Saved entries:
_ _ _ _

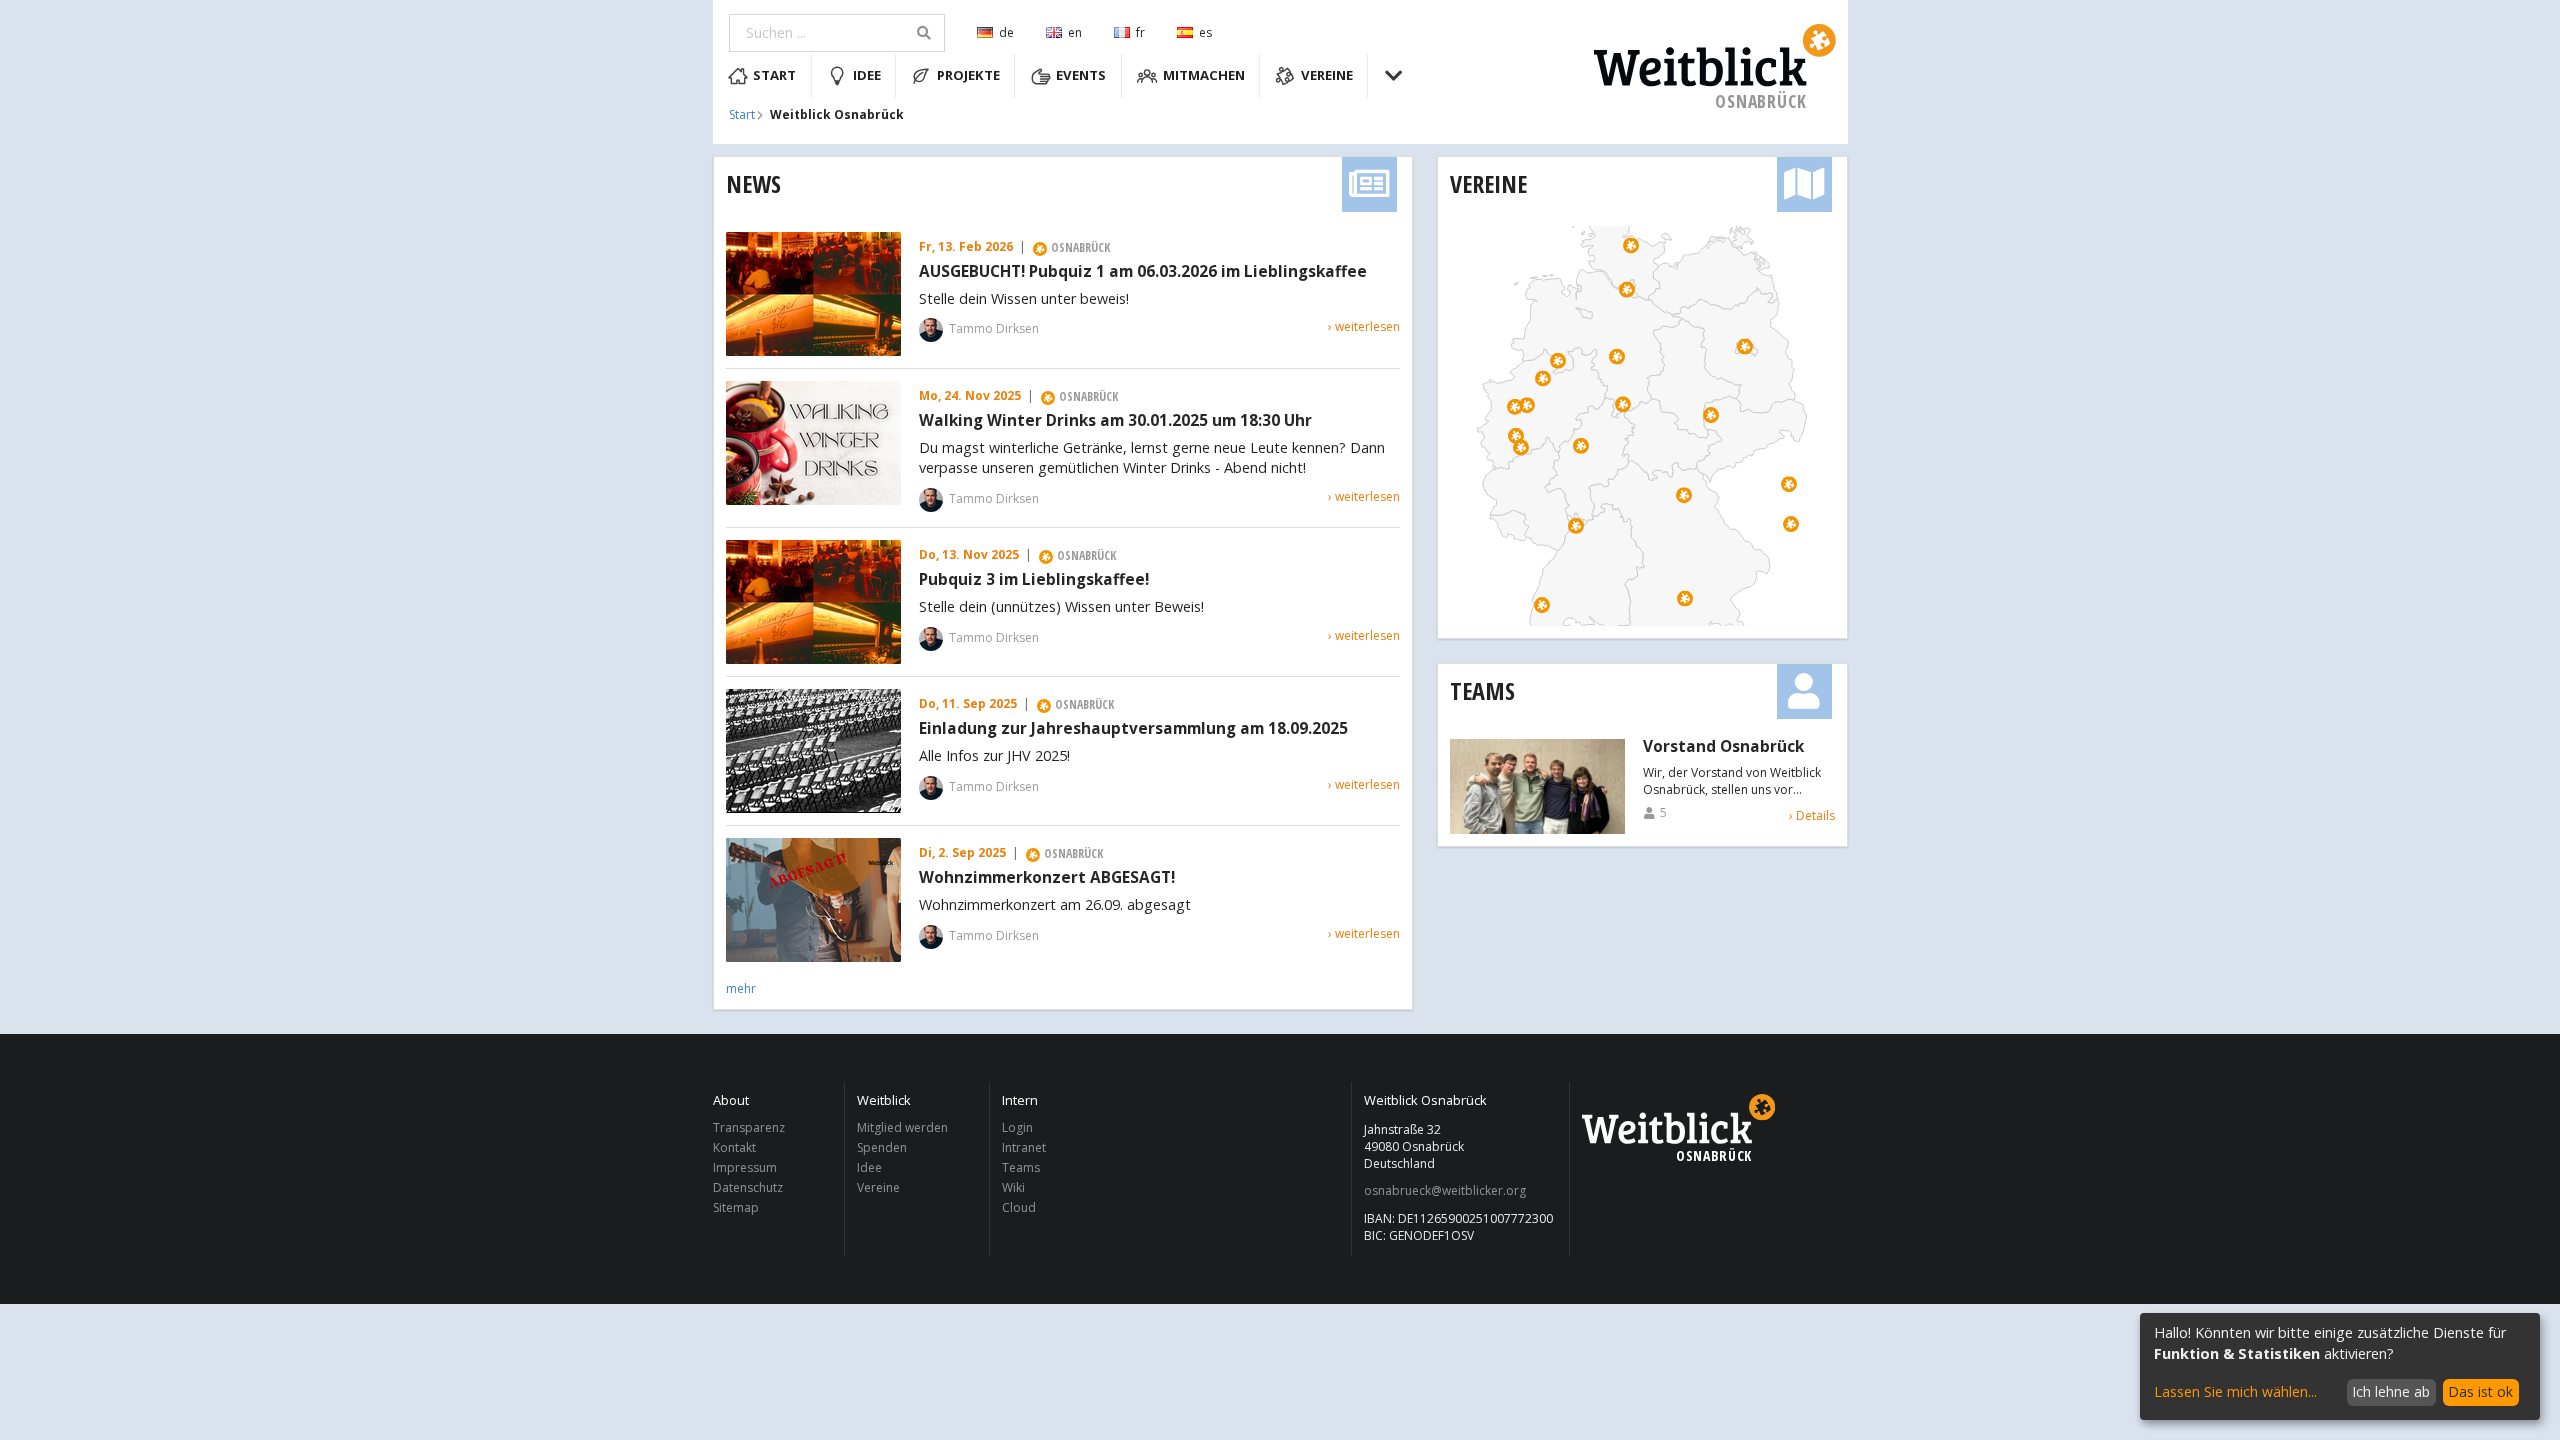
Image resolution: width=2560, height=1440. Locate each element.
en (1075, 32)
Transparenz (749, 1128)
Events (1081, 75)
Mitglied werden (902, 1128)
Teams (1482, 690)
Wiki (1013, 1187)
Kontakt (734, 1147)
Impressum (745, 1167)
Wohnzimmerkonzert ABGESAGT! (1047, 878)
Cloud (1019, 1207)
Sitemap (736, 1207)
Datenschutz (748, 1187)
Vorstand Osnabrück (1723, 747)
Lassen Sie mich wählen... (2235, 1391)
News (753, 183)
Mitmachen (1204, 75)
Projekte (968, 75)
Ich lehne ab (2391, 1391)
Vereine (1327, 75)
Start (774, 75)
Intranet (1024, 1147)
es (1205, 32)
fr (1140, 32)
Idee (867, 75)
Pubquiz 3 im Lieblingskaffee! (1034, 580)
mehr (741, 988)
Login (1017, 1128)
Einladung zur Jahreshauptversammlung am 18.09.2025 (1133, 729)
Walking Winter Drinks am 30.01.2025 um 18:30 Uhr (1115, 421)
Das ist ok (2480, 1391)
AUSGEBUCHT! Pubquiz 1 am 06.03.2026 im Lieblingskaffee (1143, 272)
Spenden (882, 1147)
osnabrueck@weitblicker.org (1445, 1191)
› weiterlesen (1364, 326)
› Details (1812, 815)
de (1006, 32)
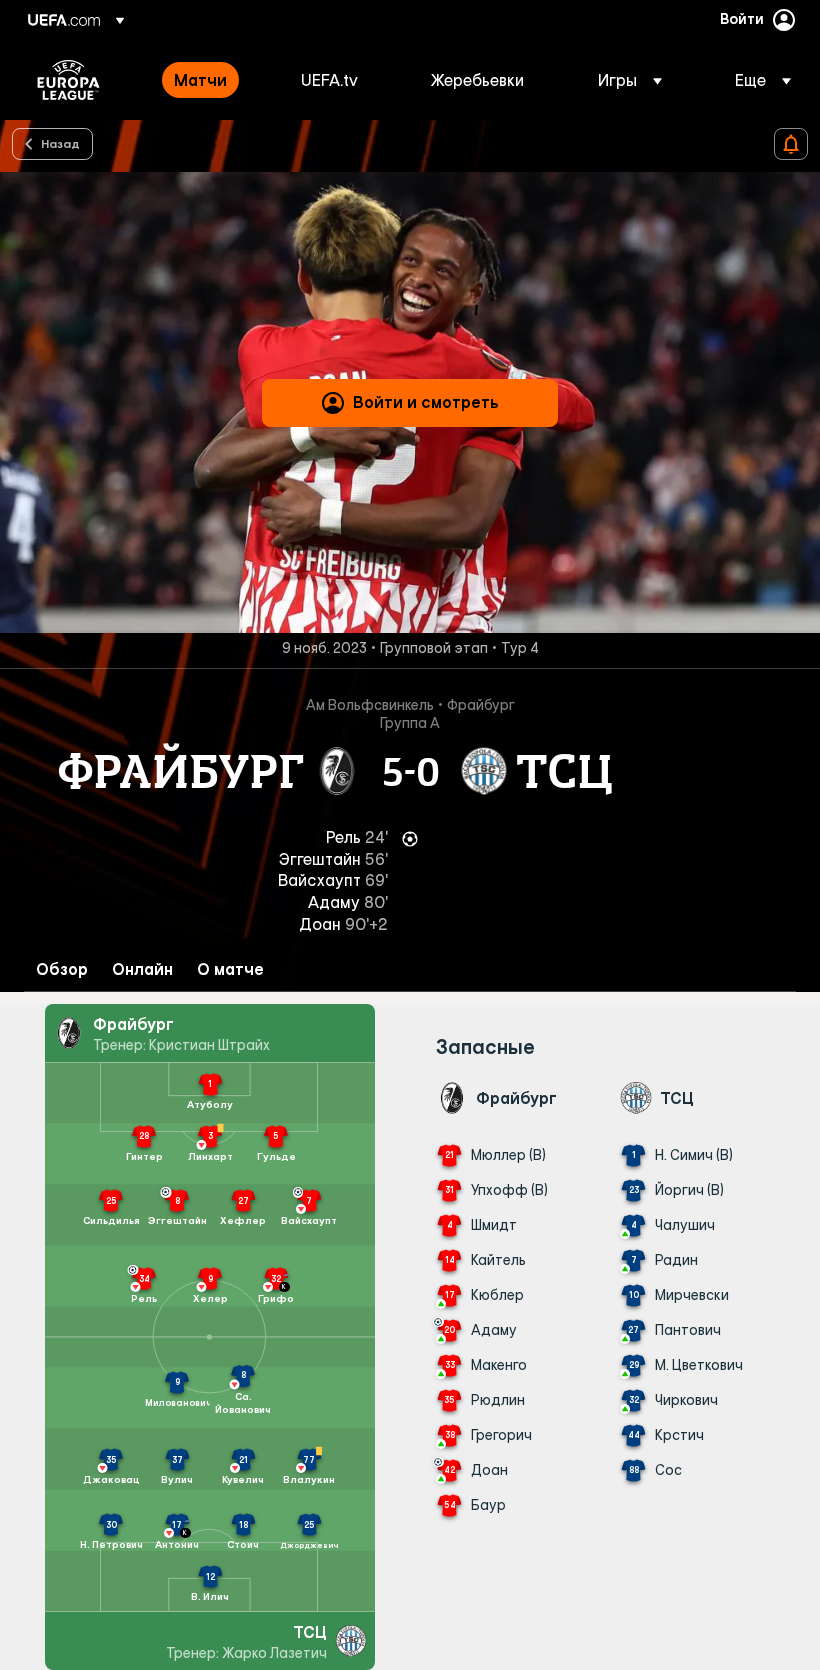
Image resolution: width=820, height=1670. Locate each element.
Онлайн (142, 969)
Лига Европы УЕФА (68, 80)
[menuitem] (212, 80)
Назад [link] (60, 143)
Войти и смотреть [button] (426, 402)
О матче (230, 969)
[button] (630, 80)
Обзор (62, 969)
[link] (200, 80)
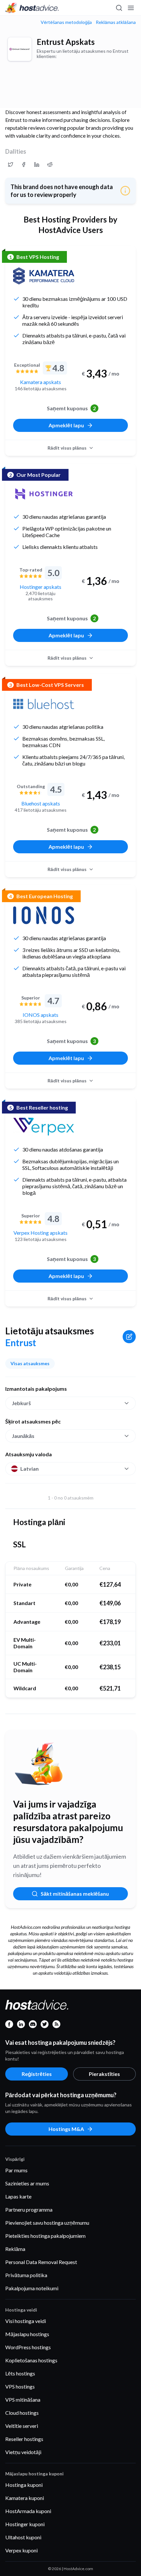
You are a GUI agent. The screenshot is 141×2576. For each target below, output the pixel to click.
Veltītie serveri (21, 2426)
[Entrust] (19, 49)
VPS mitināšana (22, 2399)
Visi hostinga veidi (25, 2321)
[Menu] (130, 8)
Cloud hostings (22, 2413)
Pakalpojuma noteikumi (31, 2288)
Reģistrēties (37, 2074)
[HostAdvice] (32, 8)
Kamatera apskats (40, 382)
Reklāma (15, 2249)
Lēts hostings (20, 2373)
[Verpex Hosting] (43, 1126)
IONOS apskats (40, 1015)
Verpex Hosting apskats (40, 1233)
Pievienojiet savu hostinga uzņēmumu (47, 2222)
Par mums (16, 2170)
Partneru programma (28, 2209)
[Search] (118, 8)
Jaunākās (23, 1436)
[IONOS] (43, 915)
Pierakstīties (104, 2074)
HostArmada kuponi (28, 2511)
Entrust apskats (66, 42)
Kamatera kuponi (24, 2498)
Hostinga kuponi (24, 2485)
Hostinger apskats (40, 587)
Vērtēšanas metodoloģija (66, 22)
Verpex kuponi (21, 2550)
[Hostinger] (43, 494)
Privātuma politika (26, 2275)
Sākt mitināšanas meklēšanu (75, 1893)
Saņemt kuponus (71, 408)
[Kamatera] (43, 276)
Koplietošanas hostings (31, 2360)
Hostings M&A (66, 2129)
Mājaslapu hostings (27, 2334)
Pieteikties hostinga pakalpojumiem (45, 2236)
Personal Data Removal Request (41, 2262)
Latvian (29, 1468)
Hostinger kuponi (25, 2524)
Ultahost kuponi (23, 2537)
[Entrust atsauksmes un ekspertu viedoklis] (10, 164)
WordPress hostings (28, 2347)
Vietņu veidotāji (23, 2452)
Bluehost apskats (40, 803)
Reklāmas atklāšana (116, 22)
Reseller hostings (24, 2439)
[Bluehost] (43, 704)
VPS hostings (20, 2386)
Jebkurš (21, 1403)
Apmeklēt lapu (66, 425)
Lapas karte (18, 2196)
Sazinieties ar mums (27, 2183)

_ _ _ _

Reprint the data verbatim, pictures excluded.

_Expected output_.
Image resolution: width=2560, height=1440. Locate each element.
en (1075, 32)
Transparenz (749, 1128)
Events (1081, 75)
Mitglied werden (902, 1128)
Teams (1482, 690)
Wiki (1013, 1187)
Kontakt (734, 1147)
Impressum (745, 1167)
Wohnzimmerkonzert ABGESAGT! (1047, 878)
Cloud (1019, 1207)
Sitemap (736, 1207)
Datenschutz (748, 1187)
Vorstand Osnabrück (1723, 747)
Lassen Sie mich wählen... (2235, 1391)
News (753, 183)
Mitmachen (1204, 75)
Projekte (968, 75)
Ich lehne ab (2391, 1391)
Vereine (1327, 75)
Start (774, 75)
Intranet (1024, 1147)
es (1205, 32)
fr (1140, 32)
Idee (867, 75)
Pubquiz 3 im Lieblingskaffee! (1034, 580)
mehr (741, 988)
Login (1017, 1128)
Einladung zur Jahreshauptversammlung am 18.09.2025 (1133, 729)
Walking Winter Drinks am 30.01.2025 um 18:30 Uhr (1115, 421)
Das ist ok (2480, 1391)
AUSGEBUCHT! Pubquiz 1 am 06.03.2026 im Lieblingskaffee (1143, 272)
Spenden (882, 1147)
osnabrueck@weitblicker.org (1445, 1191)
› weiterlesen (1364, 326)
› Details (1812, 815)
de (1006, 32)
Image resolution: width=820, height=1670. Locate each element.
Онлайн (142, 969)
Лига Европы УЕФА (68, 80)
[menuitem] (212, 80)
Назад [link] (60, 143)
Войти и смотреть [button] (426, 402)
О матче (230, 969)
[button] (630, 80)
Обзор (62, 969)
[link] (200, 80)
You are a GUI agent. The screenshot is 141×2576. For each target below, output the pixel to click.
Veltītie serveri (21, 2426)
[Entrust] (19, 49)
VPS mitināšana (22, 2399)
Visi hostinga veidi (25, 2321)
[Menu] (130, 8)
Cloud hostings (22, 2413)
Pakalpojuma noteikumi (31, 2288)
Reģistrēties (37, 2074)
[HostAdvice] (32, 8)
Kamatera apskats (40, 382)
Reklāma (15, 2249)
Lēts hostings (20, 2373)
[Verpex Hosting] (43, 1126)
IONOS apskats (40, 1015)
Verpex Hosting apskats (40, 1233)
Pievienojiet savu hostinga uzņēmumu (47, 2222)
Par mums (16, 2170)
Partneru programma (28, 2209)
[Search] (118, 8)
Jaunākās (23, 1436)
[IONOS] (43, 915)
Pierakstīties (104, 2074)
HostArmada kuponi (28, 2511)
Entrust apskats (66, 42)
Kamatera kuponi (24, 2498)
Hostinga kuponi (24, 2485)
Hostinger apskats (40, 587)
Vērtēšanas metodoloģija (66, 22)
Verpex kuponi (21, 2550)
[Hostinger] (43, 494)
Privātuma politika (26, 2275)
Sākt mitināšanas meklēšanu (75, 1893)
Saņemt kuponus (71, 408)
[Kamatera] (43, 276)
Koplietošanas hostings (31, 2360)
Hostings M&A (66, 2129)
Mājaslapu hostings (27, 2334)
Pieteikties hostinga pakalpojumiem (45, 2236)
Personal Data Removal Request (41, 2262)
Latvian (29, 1468)
Hostinger kuponi (25, 2524)
Ultahost kuponi (23, 2537)
[Entrust atsauksmes un ekspertu viedoklis] (10, 164)
WordPress hostings (28, 2347)
Vietņu veidotāji (23, 2452)
Bluehost apskats (40, 803)
Reklāmas atklāšana (116, 22)
Reseller hostings (24, 2439)
[Bluehost] (43, 704)
VPS hostings (20, 2386)
Jebkurš (21, 1403)
Apmeklēt lapu (66, 425)
Lapas karte (18, 2196)
Sazinieties ar mums (27, 2183)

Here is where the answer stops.